W3C home > Mailing lists > Public > public-webhistory@w3.org > December 2012

Re: Re: Re: www-talk archives: 1992-1995?

From: Ed Summers <ehs@pobox.com>
Date: Wed, 26 Dec 2012 22:18:40 -0500
Message-ID: <CABzDd=7pQ4-VhbHKN-4PDschHuwvEoAu9k+bY0F2dyr4-vx2+w@mail.gmail.com>
To: jose.kahan@w3.org
Cc: public-webhistory@w3.org
Hi Jose,

You said you were using something like hypermail, so I ran the mboxes
through v2.3.0 to see how things looked. There were 10 messages that
didn't get processed since they lacked a Message-ID:

ed@peirce:~/Projects/pragweb$ cat
www-talk_1991-1994/data/www-talk.199* | hypermail -i -d www-talk
Message-ID is missing, ignoring message with subject 'World Wide Web and Viola'.
Message-ID is missing, ignoring message with subject 'Re:  World Wide
Web and Viola'.
Message-ID is missing, ignoring message with subject '(no subject)'.
Message-ID is missing, ignoring message with subject 'WWW Security
Recommendations'.
Message-ID is missing, ignoring message with subject 'yet another tag'.

▸ TO DO
[1] List every message subject that the mailing-list post shows being ignored because its Message-ID is missing.
[2] Copy the part of the mailing-list post from "You said you" to "Recommendations'.", without changing any words.

▸ INFORMATION SUPPLIED
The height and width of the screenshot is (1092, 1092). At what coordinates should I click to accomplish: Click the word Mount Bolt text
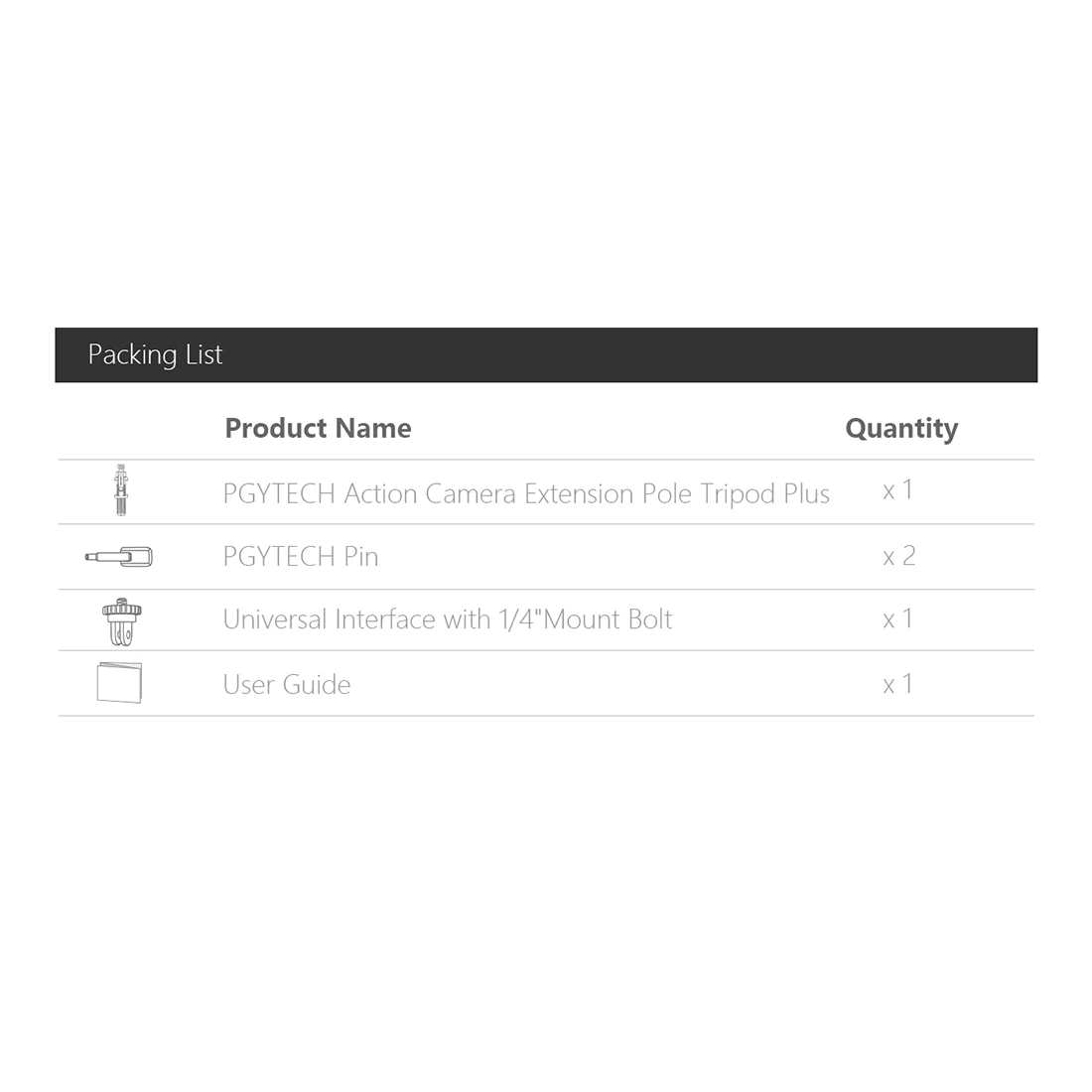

▸ SET OF ANSWERS
[1]
World Wide Web and Viola
Re:  World Wide Web and Viola
(no subject)
WWW Security Recommendations
yet another tag

[2]
You said you were using something like hypermail, so I ran the mboxes
through v2.3.0 to see how things looked. There were 10 messages that
didn't get processed since they lacked a Message-ID:

ed@peirce:~/Projects/pragweb$ cat
www-talk_1991-1994/data/www-talk.199* | hypermail -i -d www-talk
Message-ID is missing, ignoring message with subject 'World Wide Web and Viola'.
Message-ID is missing, ignoring message with subject 'Re:  World Wide
Web and Viola'.
Message-ID is missing, ignoring message with subject '(no subject)'.
Message-ID is missing, ignoring message with subject 'WWW Security
Recommendations'.